YOUR TASK:
Give the material from the line with "This screenshot has" through the end as a JSON list of strings, one string per line. Skip blank lines and leave the pictures out.
>> Begin DATA FOR THE TASK
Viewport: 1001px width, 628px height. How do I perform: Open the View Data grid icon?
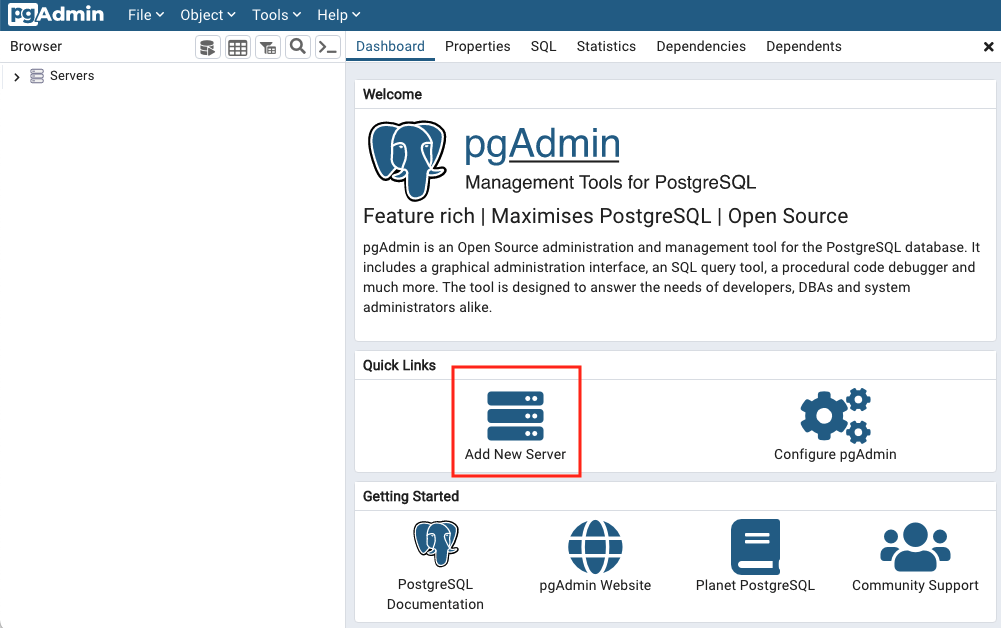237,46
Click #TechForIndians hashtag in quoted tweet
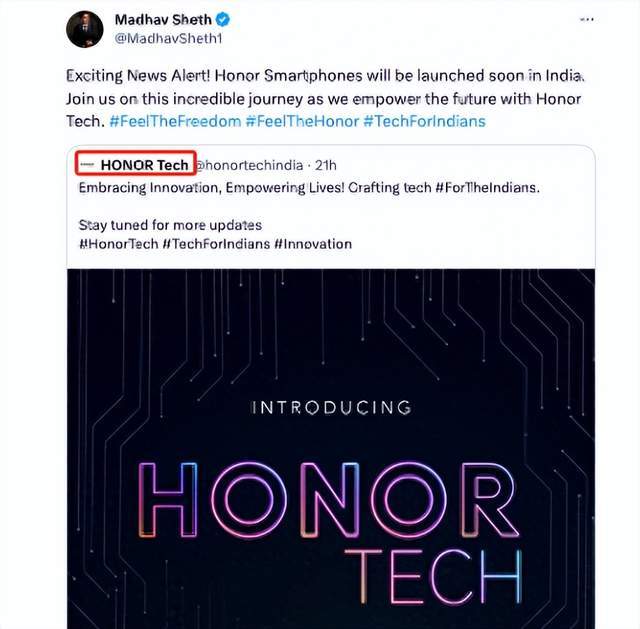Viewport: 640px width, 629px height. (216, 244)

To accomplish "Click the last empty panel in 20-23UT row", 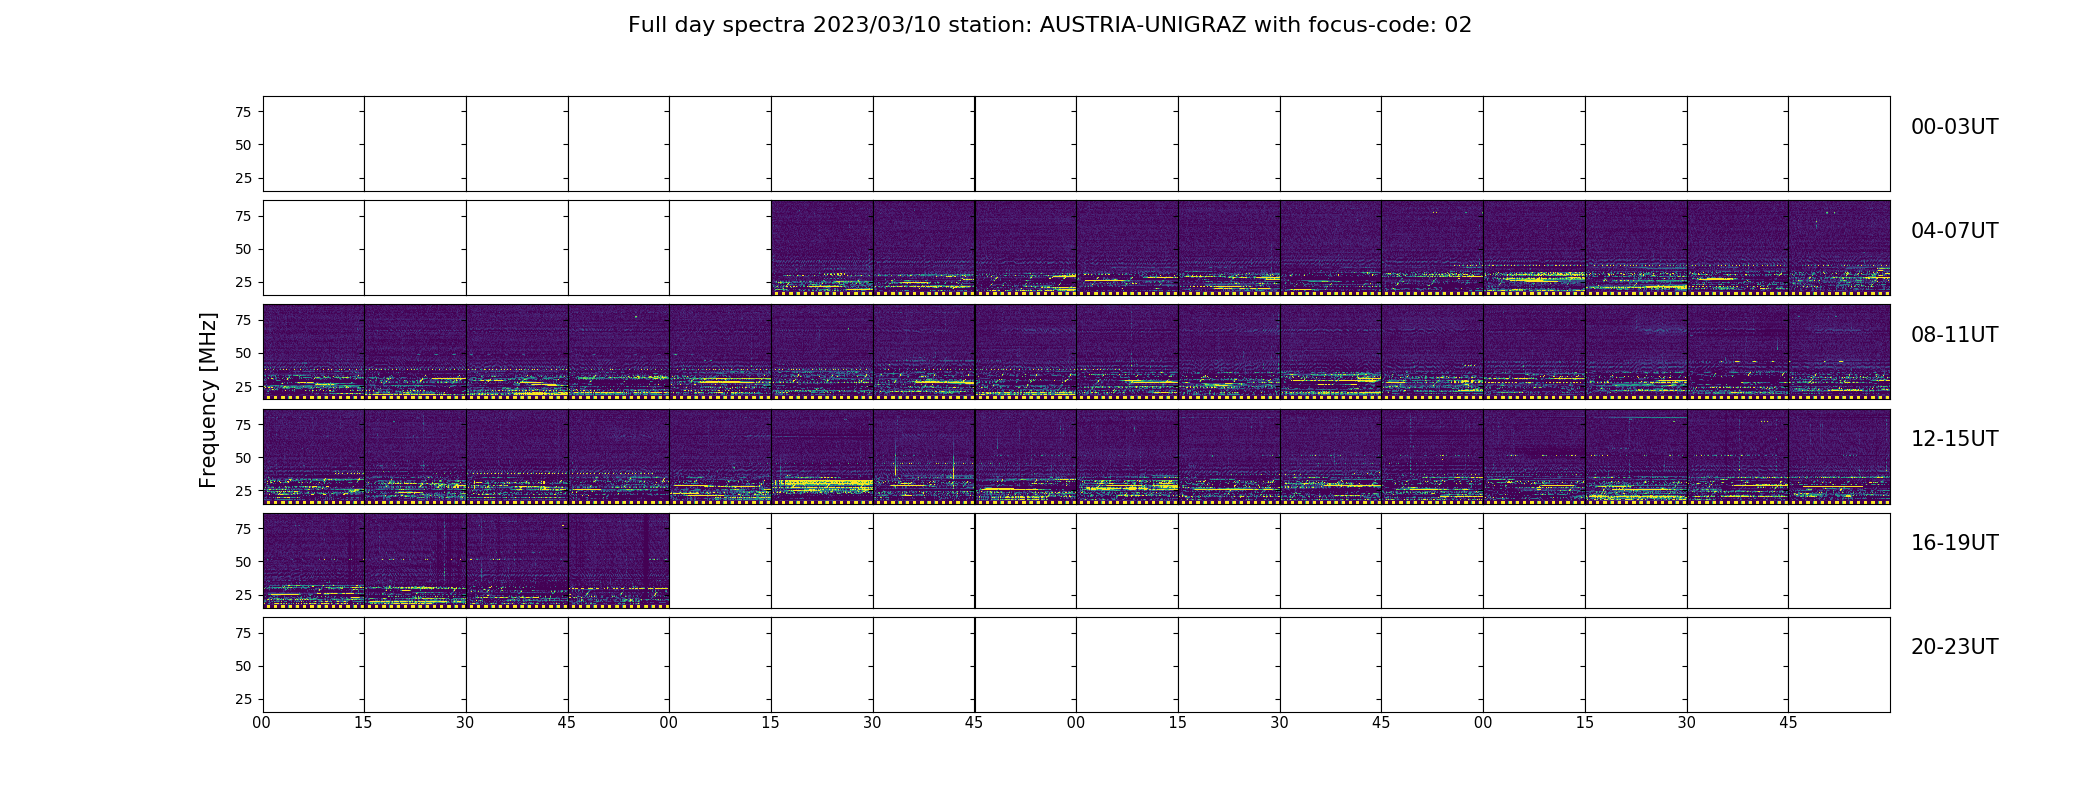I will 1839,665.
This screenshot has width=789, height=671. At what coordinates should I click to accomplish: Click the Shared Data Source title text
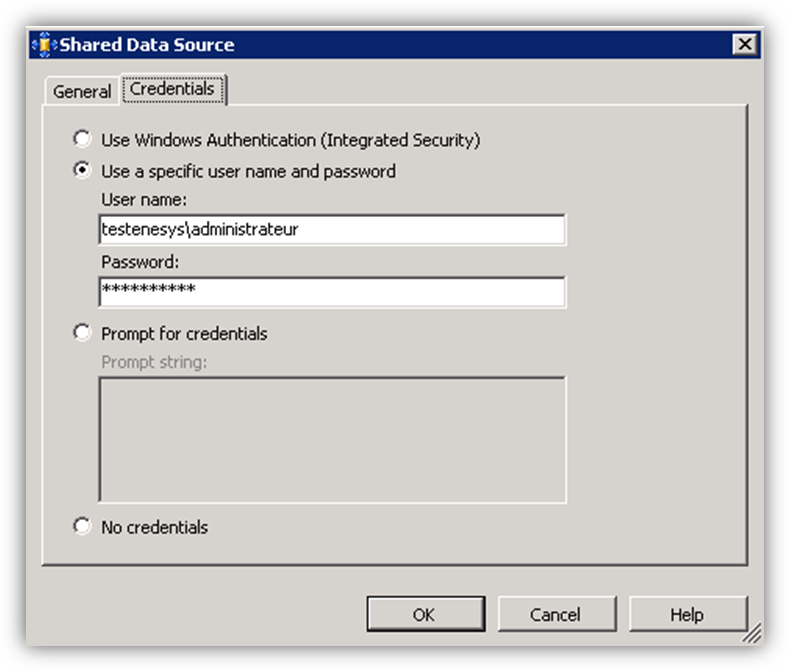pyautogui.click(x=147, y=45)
>> End DATA FOR THE TASK
COMPLETE OUTPUT:
[
  "This screenshot has width=789, height=671. At what coordinates should I click to accomplish: Click the Shared Data Source title text",
  "pyautogui.click(x=147, y=45)"
]